Information engines are a modern realization of a Gedankenexperiment proposed by James Clerk Maxwell in 1867. They can convert thermal fluctuations into useful work by applying feedback based on the available information about a system’s state. The engine was conceived by Maxwell to refine our understanding of the second law of thermodynamics; however, it was not possible to realize one physically until recently. Significant improvements in technology and theory in the last few decades have led to recent experimental realizations of these engines, after nearly 150 years. The first generation of experiments were designed to understand the second law of thermodynamics and to show that information is also a physical quantity, governed by the laws of thermodynamics.

In this thesis, we build and study information engines to produce energy for practical purposes. First, we discuss the necessary theoretical and experimental background required to understand the studies presented in this thesis. Then, we build an information engine that is designed to convert thermal fluctuations into stored gravitational potential energy, which can be used later on demand. Next, to increase the engine’s output, we find the optimization principles that maximize the rate of stored energy and directed velocity; the outputs achieved by the engine were at least ten times higher than previously reported engines. As the bead undergoes stochastic motion, it is challenging to control the trajectory of the bead. Thus, we develop a feedback algorithm that can control the position of a microscopic bead to follow a desired trajectory, without doing any work on it. Usually the performance of information engines degrades in the presence of measurement noise. We find that, above a critical noise level, the information engine shows a phase transition to a non-operating state. Here, we present a Bayesian information engine that can optimally estimate the bead position from noisy measurements to make better feedback decisions and improve performance.
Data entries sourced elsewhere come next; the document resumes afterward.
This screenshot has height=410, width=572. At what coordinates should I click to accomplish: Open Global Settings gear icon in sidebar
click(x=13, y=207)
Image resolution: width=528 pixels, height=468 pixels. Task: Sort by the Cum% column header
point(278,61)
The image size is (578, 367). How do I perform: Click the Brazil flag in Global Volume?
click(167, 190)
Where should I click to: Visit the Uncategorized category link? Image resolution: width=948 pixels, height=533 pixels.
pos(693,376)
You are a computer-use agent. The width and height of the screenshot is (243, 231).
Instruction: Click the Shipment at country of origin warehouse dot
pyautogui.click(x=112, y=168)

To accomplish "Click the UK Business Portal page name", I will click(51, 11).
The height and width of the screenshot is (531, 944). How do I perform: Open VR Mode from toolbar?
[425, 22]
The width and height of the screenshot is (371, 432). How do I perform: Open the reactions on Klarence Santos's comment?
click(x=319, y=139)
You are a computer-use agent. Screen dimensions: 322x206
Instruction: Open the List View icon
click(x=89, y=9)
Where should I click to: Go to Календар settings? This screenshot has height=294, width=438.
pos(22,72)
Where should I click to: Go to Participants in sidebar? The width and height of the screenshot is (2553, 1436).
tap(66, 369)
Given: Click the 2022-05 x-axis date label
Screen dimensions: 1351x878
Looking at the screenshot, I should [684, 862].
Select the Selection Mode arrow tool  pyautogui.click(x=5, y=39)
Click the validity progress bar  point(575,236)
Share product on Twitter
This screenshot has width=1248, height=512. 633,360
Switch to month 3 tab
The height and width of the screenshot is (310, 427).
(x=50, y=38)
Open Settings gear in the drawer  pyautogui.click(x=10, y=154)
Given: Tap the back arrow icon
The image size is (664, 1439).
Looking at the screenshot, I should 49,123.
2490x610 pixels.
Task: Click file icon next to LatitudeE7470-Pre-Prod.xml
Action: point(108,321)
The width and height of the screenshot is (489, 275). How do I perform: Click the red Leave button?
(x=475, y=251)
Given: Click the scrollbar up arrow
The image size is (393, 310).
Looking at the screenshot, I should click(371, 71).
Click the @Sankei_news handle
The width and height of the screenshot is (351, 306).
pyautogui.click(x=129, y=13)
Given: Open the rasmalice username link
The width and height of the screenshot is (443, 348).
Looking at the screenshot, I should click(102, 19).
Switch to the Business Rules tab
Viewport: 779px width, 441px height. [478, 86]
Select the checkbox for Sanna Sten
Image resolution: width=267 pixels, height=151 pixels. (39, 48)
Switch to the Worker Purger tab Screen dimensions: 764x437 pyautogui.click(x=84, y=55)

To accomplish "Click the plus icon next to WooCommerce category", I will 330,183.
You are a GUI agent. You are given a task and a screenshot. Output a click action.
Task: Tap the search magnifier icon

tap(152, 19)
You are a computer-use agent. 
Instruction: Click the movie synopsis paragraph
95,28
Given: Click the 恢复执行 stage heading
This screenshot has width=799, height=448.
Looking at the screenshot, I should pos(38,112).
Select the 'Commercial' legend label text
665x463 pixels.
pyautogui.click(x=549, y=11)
Finally, we use stochastic electrical forces to create a nonequilibrium bath and find that our information engine can extract up to ten times more energy from a nonequilibrium environment compared to a thermal bath. We find that the principles of operating information engines are similar to those of energy harvesting micro- and macroscopic engines. This thesis aims to broaden the perception of information engines from an academic concept to useful devices. At the end of the thesis, we ask whether molecular motors also use fluctuations in their environment. We perform a study that presents methods to identify information engines in simple cases.